Engineering goods, automotive components, gems and jewellery, and organic chemicals are positioned for significant export growth. The gems and jewellery sector alone, which exported $941 million to the UK in 2024, is projected to reach $2.5 billion, with bilateral sectoral trade expected to hit $6 billion within two years14

UK Gains and Consumer Benefits 

British industries secure substantial advantages through dramatically reduced Indian tariffs. Scotch whisky and gin duties will drop from 150% to 75% immediately, declining further to 40% over ten years. This provides UK distillers with significant competitive advantages in India’s premium alcohol market. Automotive tariffs will decrease from over 100% to 10% under a quota system, benefiting manufacturers including Jaguar Land Rover, BMW, and Aston Martin. 

The aerospace sector gains complete tariff elimination on products previously facing up to 11% duties, while electrical machinery will see tariffs either halved or eliminated entirely3. UK service providers in finance, education, and professional services gain enhanced market access with regulatory transparency commitments from India. 

UK government projections indicate the CETA could add £4.8 billion annually to British GDP by 2040, with wages rising by approximately £2.2 billion annually. The agreement is expected to increase UK exports to India by nearly 60% by 2040, helping address the current £8.4 billion trade deficit. 

Implementation Timeline and Ratification Process 

The CETA requires ratification by both parliaments before implementation, a process expected to take 9-12 months. Following ratification, tariff cuts will be phased in over 10-15 years, with some reductions taking immediate effect while others roll out gradually by 2035. To facilitate smooth implementation, the Indian government plans to conduct approximately 1,000 outreach programs nationwide over the coming months to educate industry and states about the agreement’s benefits. 

The phased approach allows domestic industries time to adapt while ensuring gradual market opening.
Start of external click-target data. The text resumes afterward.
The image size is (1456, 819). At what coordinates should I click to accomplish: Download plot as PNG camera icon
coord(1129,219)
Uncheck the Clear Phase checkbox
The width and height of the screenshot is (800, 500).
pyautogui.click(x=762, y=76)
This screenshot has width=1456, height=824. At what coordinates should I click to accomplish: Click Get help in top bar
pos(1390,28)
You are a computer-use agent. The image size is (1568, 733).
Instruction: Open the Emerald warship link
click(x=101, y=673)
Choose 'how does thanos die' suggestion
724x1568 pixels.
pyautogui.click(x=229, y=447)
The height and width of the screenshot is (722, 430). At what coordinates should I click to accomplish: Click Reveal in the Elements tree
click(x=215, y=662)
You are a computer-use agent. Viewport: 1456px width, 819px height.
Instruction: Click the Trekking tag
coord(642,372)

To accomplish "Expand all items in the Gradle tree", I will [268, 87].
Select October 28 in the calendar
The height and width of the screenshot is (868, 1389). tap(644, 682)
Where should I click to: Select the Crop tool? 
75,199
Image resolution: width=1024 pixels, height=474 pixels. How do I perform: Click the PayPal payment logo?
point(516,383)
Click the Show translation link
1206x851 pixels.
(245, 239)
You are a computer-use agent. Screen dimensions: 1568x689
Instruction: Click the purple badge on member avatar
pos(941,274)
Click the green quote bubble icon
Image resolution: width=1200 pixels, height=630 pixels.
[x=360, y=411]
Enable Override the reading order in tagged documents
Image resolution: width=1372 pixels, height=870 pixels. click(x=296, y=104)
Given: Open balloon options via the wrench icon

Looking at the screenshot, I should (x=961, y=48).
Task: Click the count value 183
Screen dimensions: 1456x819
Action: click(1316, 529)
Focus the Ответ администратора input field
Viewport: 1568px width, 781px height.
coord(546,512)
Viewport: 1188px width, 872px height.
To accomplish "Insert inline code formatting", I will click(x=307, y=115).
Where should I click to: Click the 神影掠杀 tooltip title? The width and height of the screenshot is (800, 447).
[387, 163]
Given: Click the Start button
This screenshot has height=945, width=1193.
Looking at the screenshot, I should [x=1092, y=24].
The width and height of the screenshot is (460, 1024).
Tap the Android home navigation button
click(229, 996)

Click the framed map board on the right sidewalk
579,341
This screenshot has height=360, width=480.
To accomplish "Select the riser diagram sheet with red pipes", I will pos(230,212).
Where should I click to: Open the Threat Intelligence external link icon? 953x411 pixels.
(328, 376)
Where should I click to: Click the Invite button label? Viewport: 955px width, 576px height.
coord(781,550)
Businesses must prepare for new rules of origin requirements, certificate procedures, and updated regulatory standards as detailed compliance guidelines emerge during the ratification process. 

Strategic Implications and Future Outlook 

The CETA represents more than a trade agreement – it signals India’s mature approach to global economic integration and the UK’s commitment to building strategic partnerships beyond Europe. The agreement includes unprecedented commitments from India on gender equality, environmental standards, and state-owned enterprise governance, reflecting evolving trade diplomacy standards. 

Alongside the CETA, both countries unveiled the “India-UK Vision 2035,” replacing the earlier Roadmap 2030 and establishing a comprehensive framework for cooperation across trade, technology, defense, education, climate action, and innovation. This strategic partnership aims to position both nations as leaders in emerging technologies, clean energy, and sustainable development. 

The agreement serves as a template for India’s future trade negotiations with the EU, US, and other major economies. Its successful implementation could accelerate India’s integration into global value chains while supporting the UK’s global trade ambitions in fast-growing markets. For businesses in both countries, the CETA opens new opportunities for investment, joint ventures, and enhanced supply chain cooperation, marking a new chapter in the historic India-UK economic relationship.